As published by UW Medicine. Written by Eleanor Licata
There is an unhelpful narrative that surrounds Alzheimer’s disease and other kinds of dementia, says Thomas Grabowski MD, director of the Memory Brain Wellness Center and professor of radiology and neurology. It goes something like this: As the population continues to grow and age, dementia cases will skyrocket and there’s little that can be done to slow or prevent it, or to make the most of life beyond diagnosis.
Grabowski calls it the “narrative of loss,” and while it’s frequently used to elicit urgent action, it’s damaging for those living with memory loss or dementia because there’s a lot one can do to live a full, enjoyable life with memory loss — especially when diagnosed early.
By the time someone has symptoms, says Grabowski, they’ve actually had a pre-symptomatic form of the disease for many years. “There’s a huge opportunity for prevention by intervention during the early stage. And the worst-case scenarios that people fear don’t always — not even most of the time — come to pass,” he says.
The UW Memory Hub, scheduled to open later this fall, aims to make the memory loss journey less daunting and to improve quality of life for people with memory loss and their families by providing resources, activities and community.

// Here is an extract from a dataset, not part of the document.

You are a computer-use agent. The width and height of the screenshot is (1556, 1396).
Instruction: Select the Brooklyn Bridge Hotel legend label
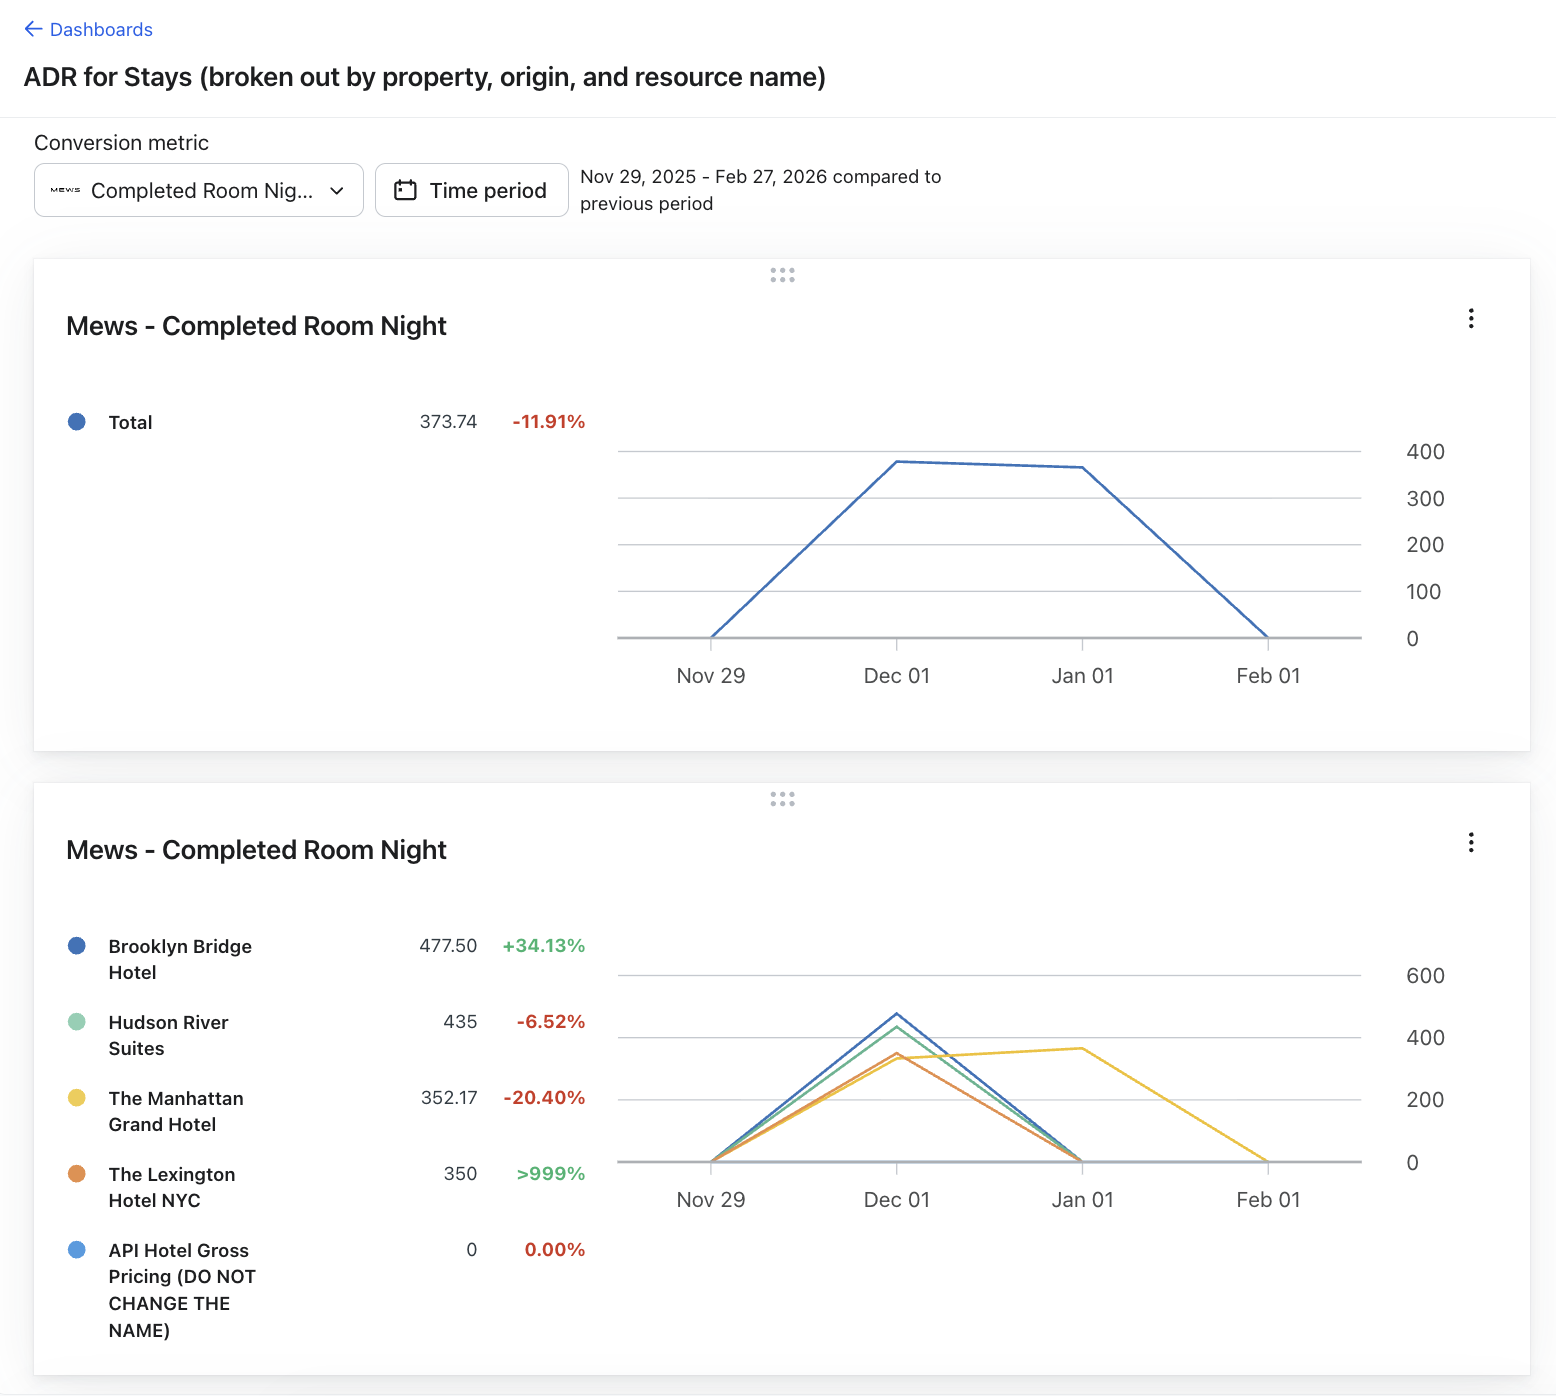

“We see the Memory Hub as the third pillar of the UW Memory Brain Wellness Center,” says Marigrace Becker, program manager for community education and impact, and the director of the Memory Hub. “We have a clinic at Harborview as well as research activities with the UW Alzheimer’s Disease Research Center, but we didn’t have a place for our community outreach programs that focus on building dementia-friendly communities alongside our partners.”